/

ASC4FIRST

Trial question
What is the role of asciminib in patients with newly diagnosed chronic myeloid leukemia?
Study design
Multi-center
Open label
RCT
Population
Characteristics of study participants
37.0% female
63.0% male
N = 405
405 patients (149 female, 256 male).
Inclusion criteria: patients with newly diagnosed chronic myeloid leukemia.
Key exclusion criteria: cytopathologically confirmed CNS infiltration; impaired cardiac function or cardiac repolarization; history of significant congenital or acquired bleeding disorder unrelated to cancer; major surgery within the last 4 weeks; history of other active malignancy in the last 3 years; chronic pancreatitis; acute liver disease.
Interventions
N=201 asciminib (at a dose of 80 mg once daily).

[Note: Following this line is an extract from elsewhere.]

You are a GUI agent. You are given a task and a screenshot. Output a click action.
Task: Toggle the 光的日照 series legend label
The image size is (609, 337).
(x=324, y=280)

N=204 investigator-selected TKI (imatinib 400 mg once daily, nilotinib 300 mg BID, dasatinib 100 mg once daily, or bosutinib 400 mg once daily).
Primary outcome
Major molecular response at week 48 in full analysis set
67.7%
49%
67.7 %
50.8 %
33.9 %
16.9 %
0.0 %
Asciminib
Investigator-selected TKI
Significant increase ▲
NNT = 5
Significant increase in major molecular response at week 48 in the full analysis set (67.7% vs. 49%; AD 18.9%, 95% CI 9.6 to 28.2).
Secondary outcomes
Significant increase in major molecular response at week 48 within the imatinib stratum (69.3% vs. 40.2%; AD 29.6%, 95% CI 16.9 to 42.2).
No significant difference in major molecular response at week 48 withing the second-generation TKI stratum (66% vs. 57.8%; AD 8.2%, 95% CI -5.1 to 21.5).
Safety outcomes
No significant difference in at least one adverse event.
Conclusion
In patients with newly diagnosed chronic myeloid leukemia, asciminib was superior to investigator-selected TKI with respect to major molecular response at week 48 in the full analysis set.
Reference
Andreas Hochhaus, Jianxiang Wang, Dong-Wook Kim et al. Asciminib in Newly Diagnosed Chronic Myeloid Leukemia. N Engl J Med. 2024 Sep 12;391(10):885-898.